Social Studies of Science ( IF 3 ) Pub Date : 2023-05-30 , DOI: 10.1177/03063127231177311
Alana Lajoie-O'Malley 1 , Kelly Bronson 1 , Gwendolyn Blue 2
Affiliation  

This article unpacks the logic of the equivalence invoked by the Government of Canada between Indigenous consent and the inclusion of Indigenous peoples and knowledges in impact assessment. We situate the logic within the politics of recognition in Canada-a politics that aims to shore up national unity in the face of regular challenges to it. We use the Canadian results from a recent scoping review on conceptions of environmental justice in impact assessment to highlight the challenges of invoking recognition, and we provide a theoretical analysis of these challenges. To do this, we highlight the ways in which 'we-making' is 'knowledge-making' and 'knowledge-making' is 'we-making'. In this sense, recognizing Indigenous knowledges is part of Canada's answer to the challenge of constructing and stabilizing a political 'we': a community of political subjects with shared connection to a nation state via the institutional, social, and cultural apparatuses that generate the kind of publicly visible legal and technical knowledge upon which the state's authority depends.
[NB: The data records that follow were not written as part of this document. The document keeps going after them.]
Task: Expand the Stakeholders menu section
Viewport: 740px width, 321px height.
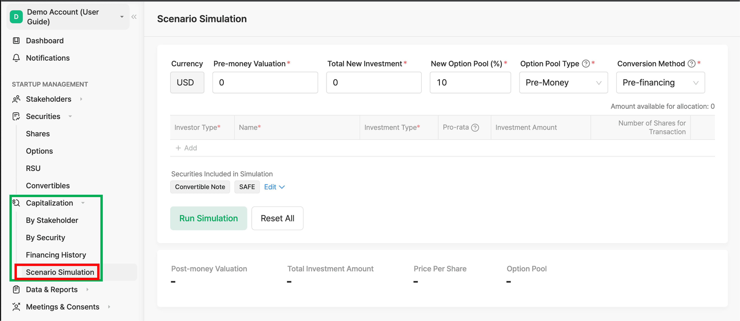Action: 48,99
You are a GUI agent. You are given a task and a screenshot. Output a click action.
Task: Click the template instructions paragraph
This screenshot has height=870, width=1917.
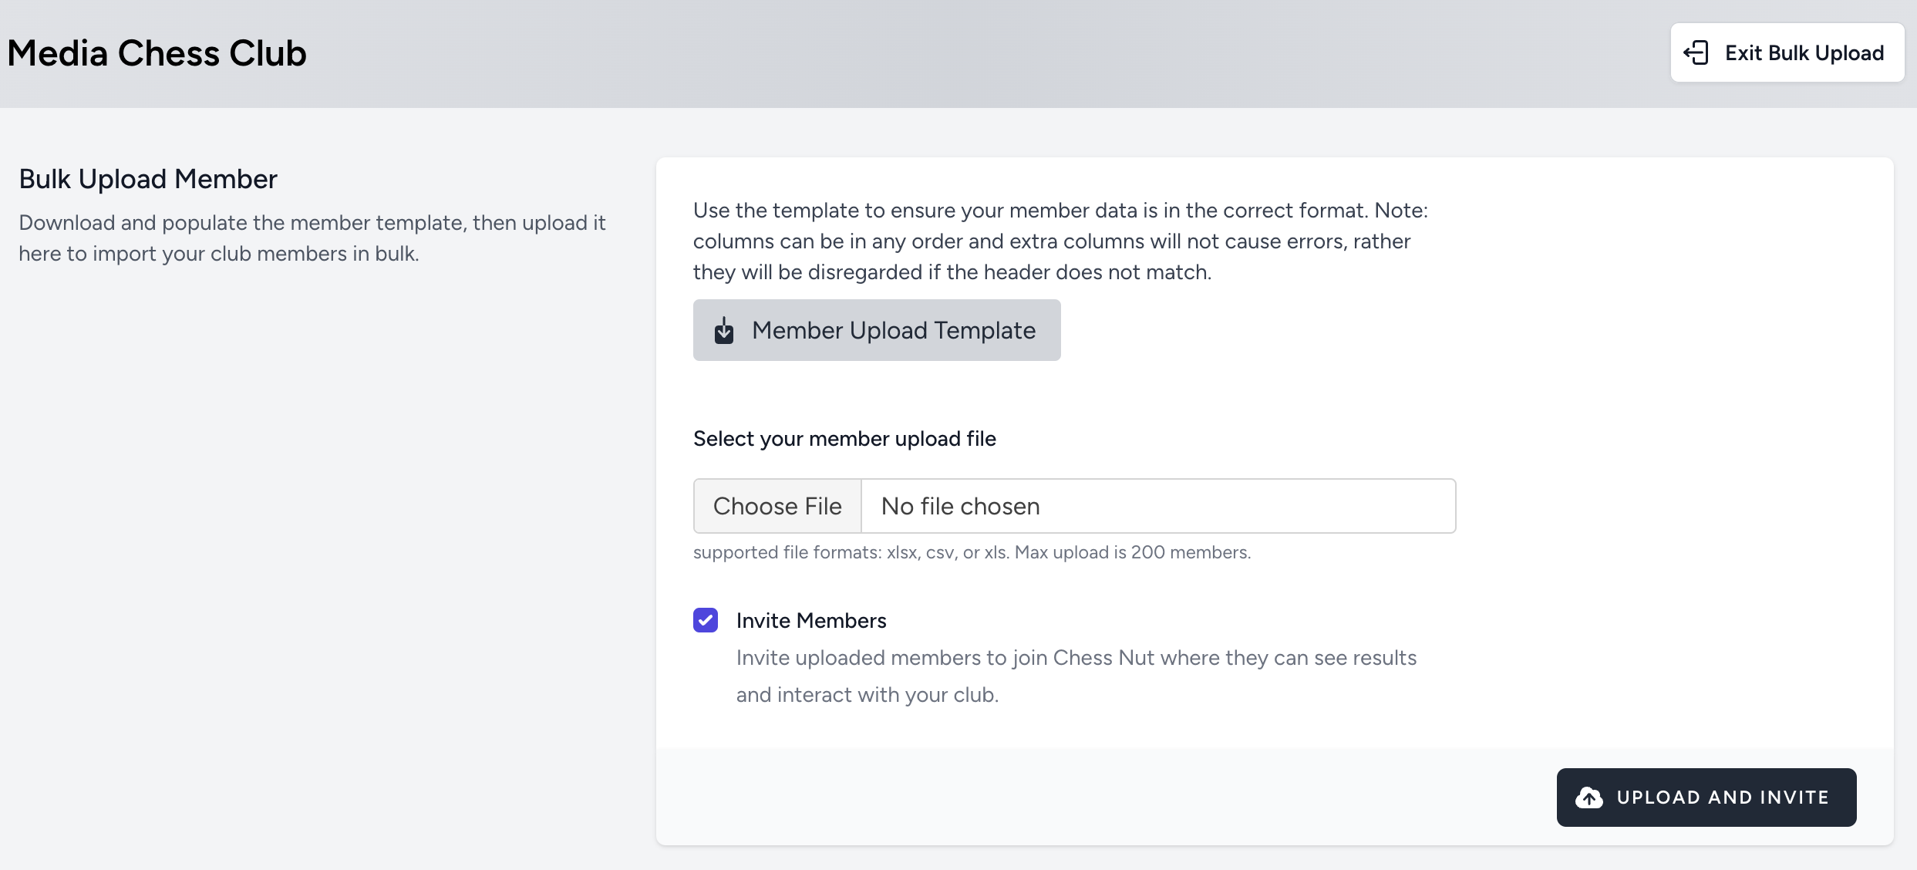(x=1060, y=241)
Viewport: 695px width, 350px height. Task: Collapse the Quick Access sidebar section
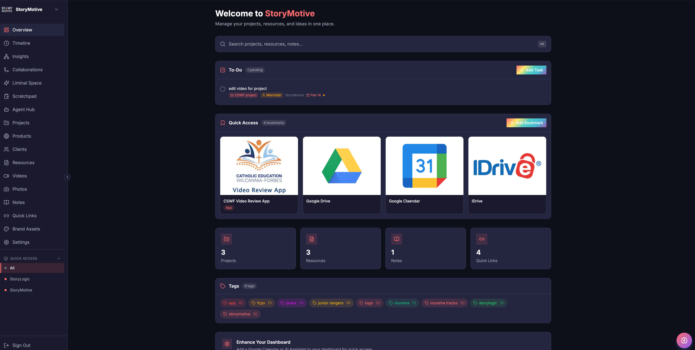(59, 258)
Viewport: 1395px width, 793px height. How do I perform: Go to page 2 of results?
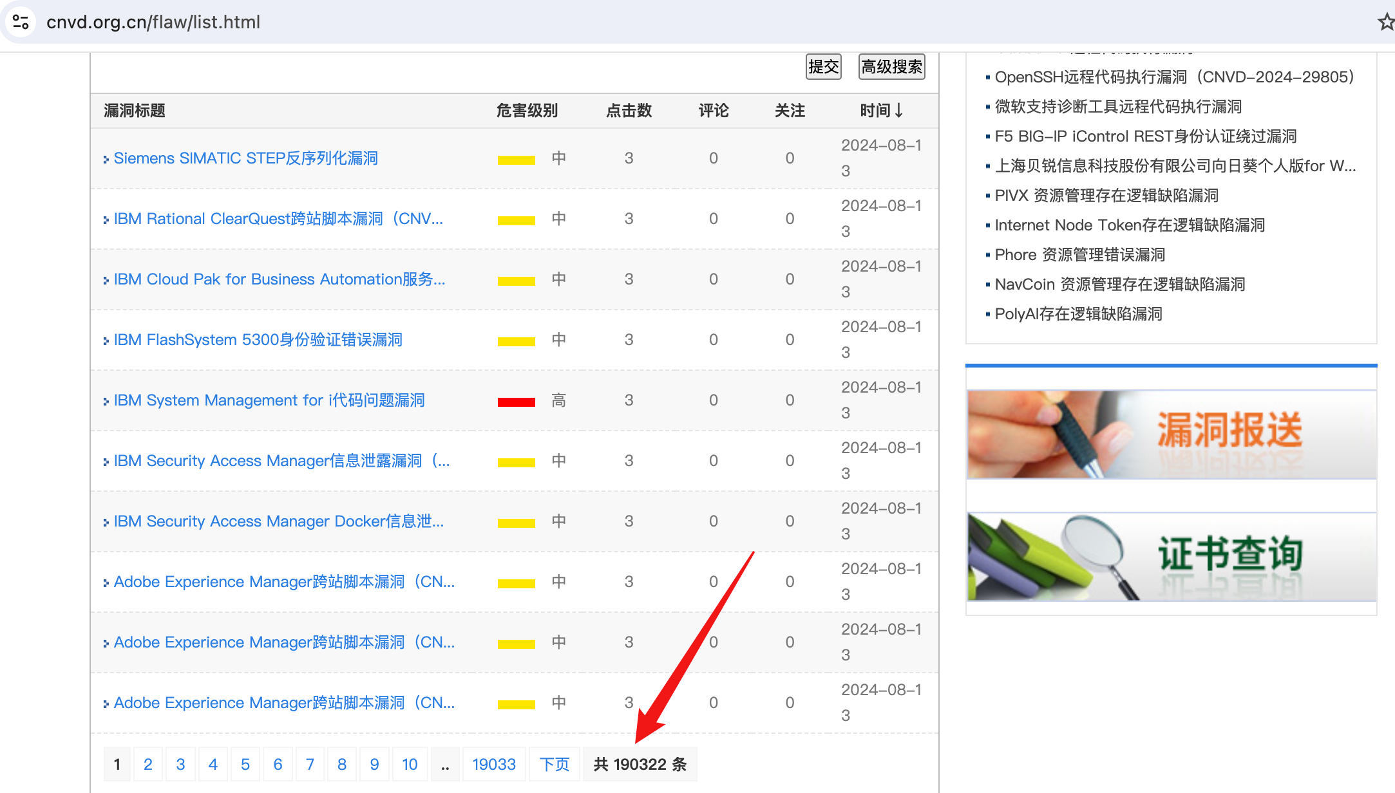click(148, 764)
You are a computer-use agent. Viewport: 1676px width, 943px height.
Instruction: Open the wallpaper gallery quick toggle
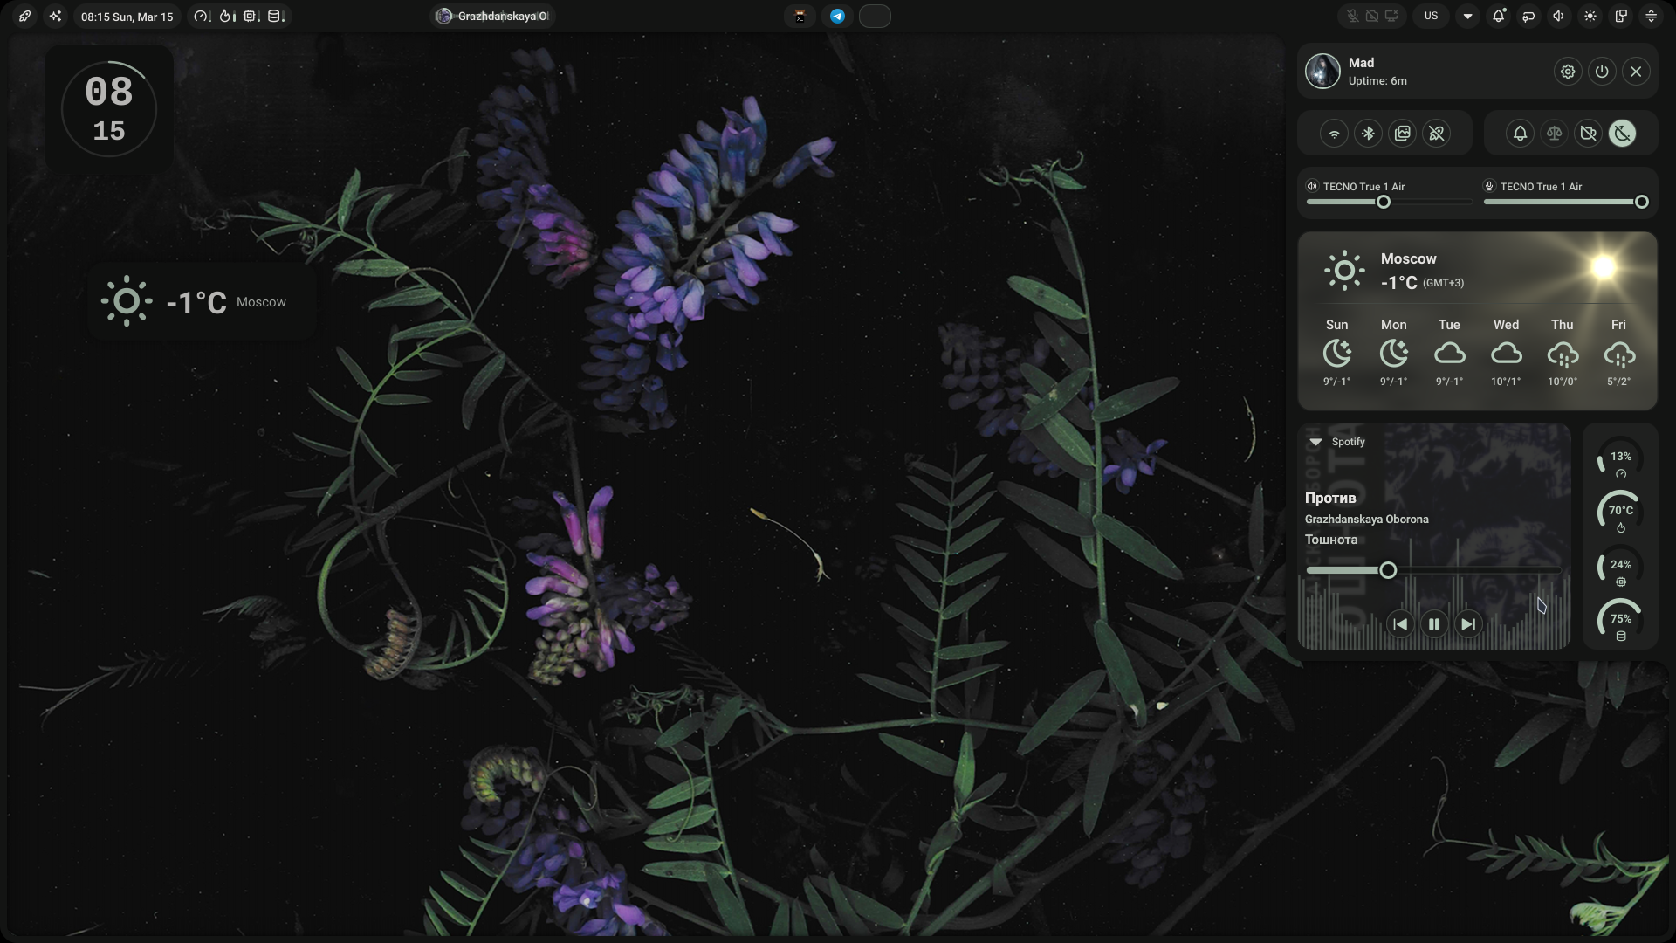(1403, 134)
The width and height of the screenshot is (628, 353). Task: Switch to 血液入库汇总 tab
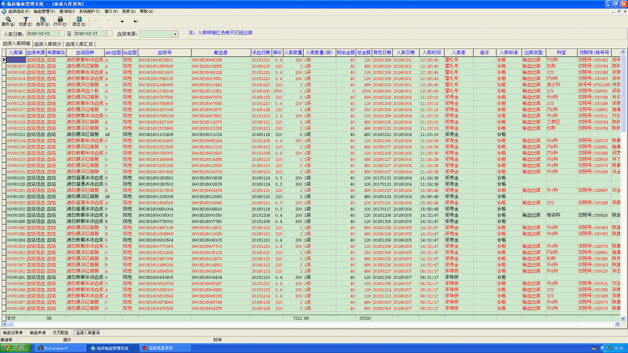point(79,44)
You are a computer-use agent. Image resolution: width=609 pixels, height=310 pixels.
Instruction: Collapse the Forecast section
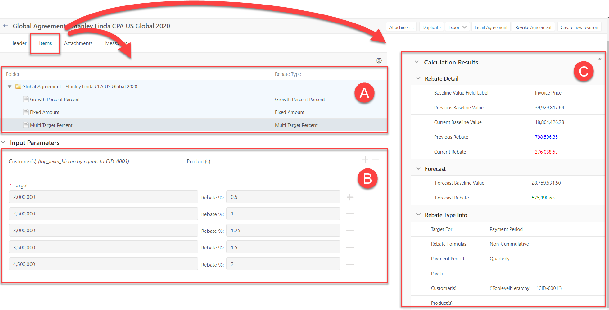point(418,169)
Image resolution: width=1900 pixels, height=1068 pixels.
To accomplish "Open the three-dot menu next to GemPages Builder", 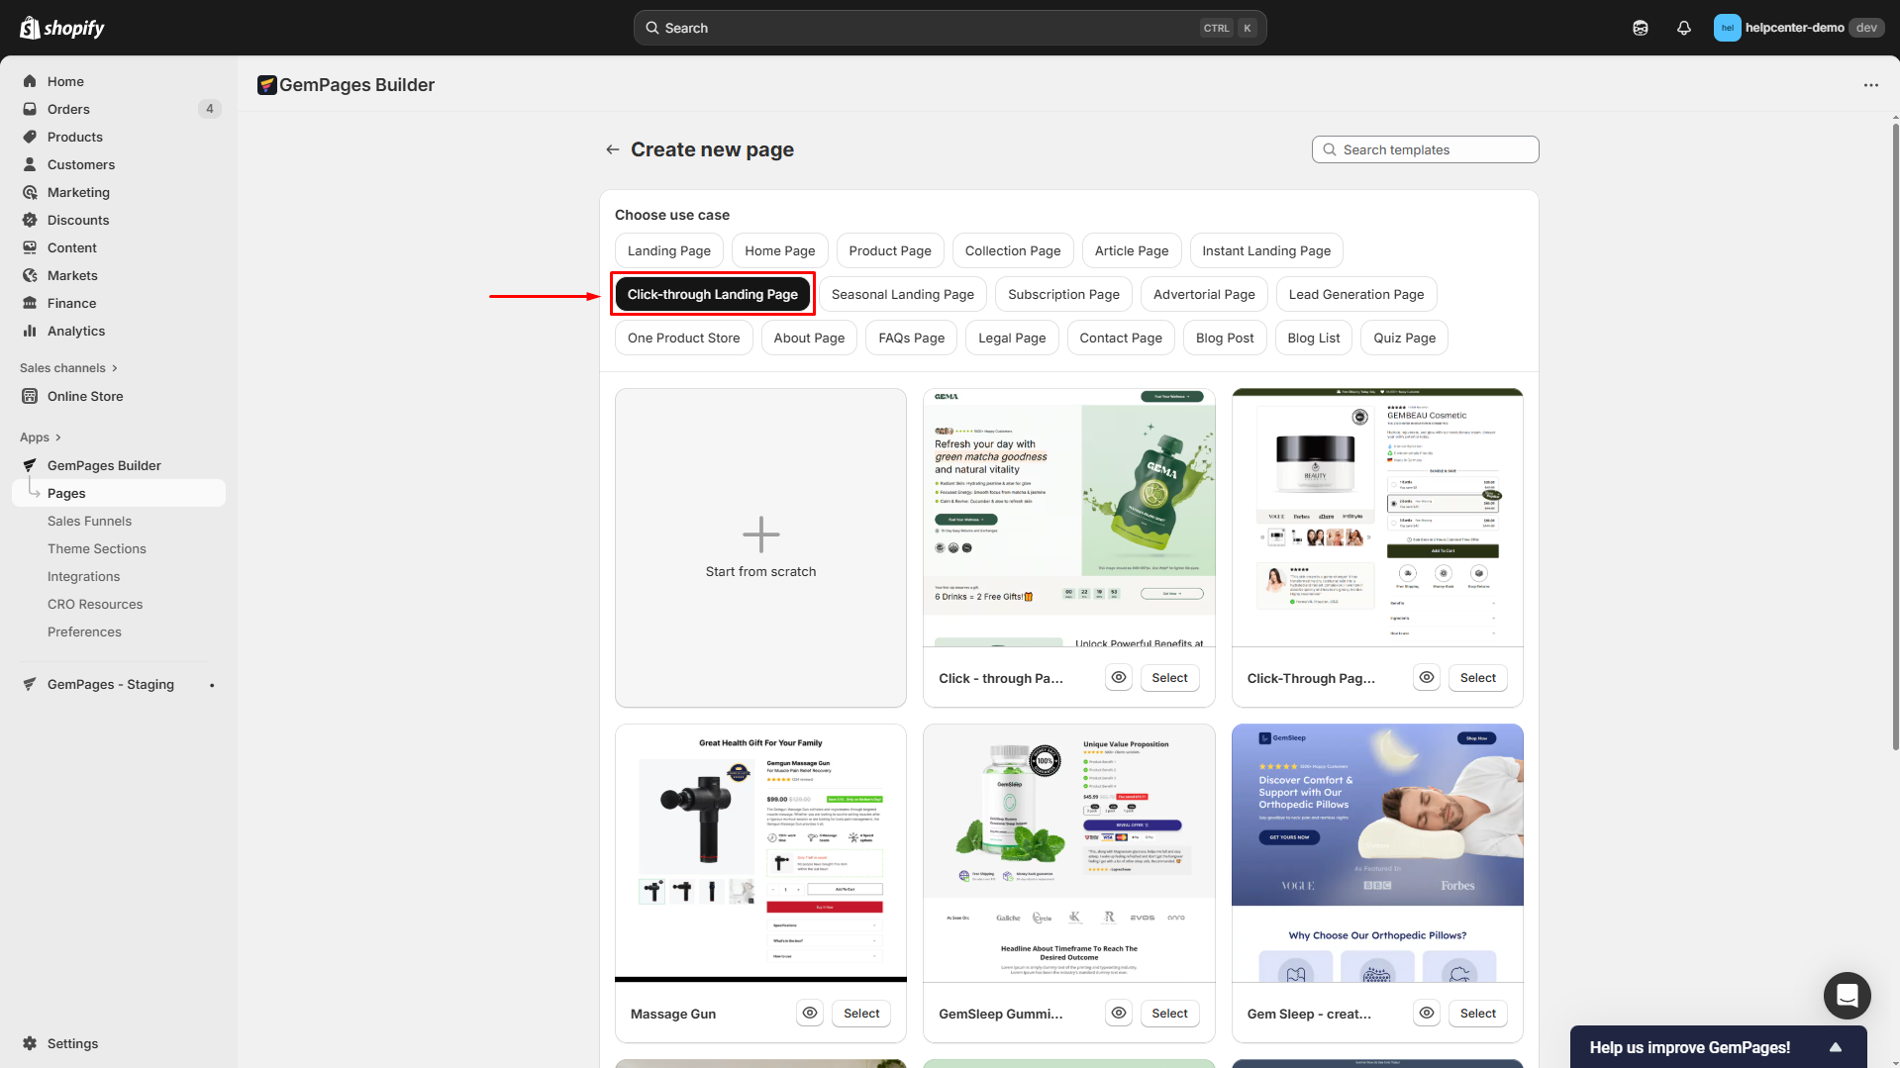I will click(x=1870, y=85).
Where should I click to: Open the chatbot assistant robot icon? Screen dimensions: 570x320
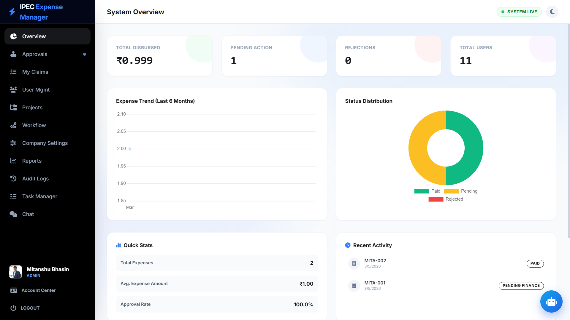pos(551,301)
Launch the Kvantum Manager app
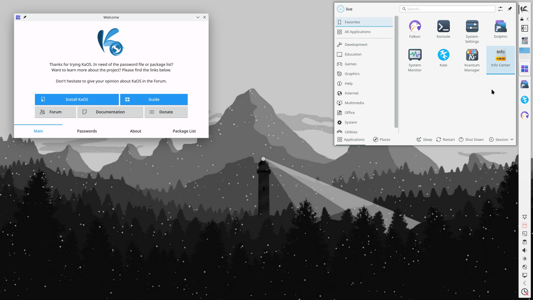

We show how this project relies on actively obscuring the relationship between 'we-making' and 'knowledge-making' by treating 'knowledge-making' as neutral and un-situated, putting into practice a universalist logic. This logic shores up power because obscuring the situatedness of dominant knowledges also obscures the situatedness of the dominant political orders with which they are intertwined. We ultimately argue that Canada's approach to recognizing Indigenous knowledges helps consolidate power by sidestepping ongoing jurisdictional struggles with Indigenous peoples.

中文翻译:

作为认知承认的“同意”:土著知识、加拿大影响评估和殖民自由民主秩序。

本文阐述了加拿大政府在原住民同意与将原住民及其知识纳入影响评估之间所援引的等同逻辑。我们将这一逻辑置于加拿大的承认政治中——这种政治旨在在面对经常性挑战时加强国家团结。我们利用加拿大最近对影响评估中的环境正义概念进行范围界定审查的结果来强调援引承认的挑战,并对这些挑战进行理论分析。为此,我们强调“我们创造”就是“知识创造”,而“知识创造”就是“我们创造”。从这个意义上说,承认土著知识是加拿大应对构建和稳定政治“我们”挑战的一部分:一个政治主体的共同体,通过产生这种知识的制度、社会和文化机构与民族国家有着共同的联系。国家权威所依赖的公开可见的法律和技术知识。我们展示了这个项目如何通过将“知识制造”视为中立和无情境,来积极模糊“我们制造”和“知识制造”之间的关系,从而将普遍主义逻辑付诸实践。这种逻辑支撑了权力,因为模糊了主导知识的情境性也模糊了与其交织在一起的主导政治秩序的情境性。我们最终认为,加拿大承认土著知识的做法有助于通过回避与土著人民正在进行的管辖权斗争来巩固权力。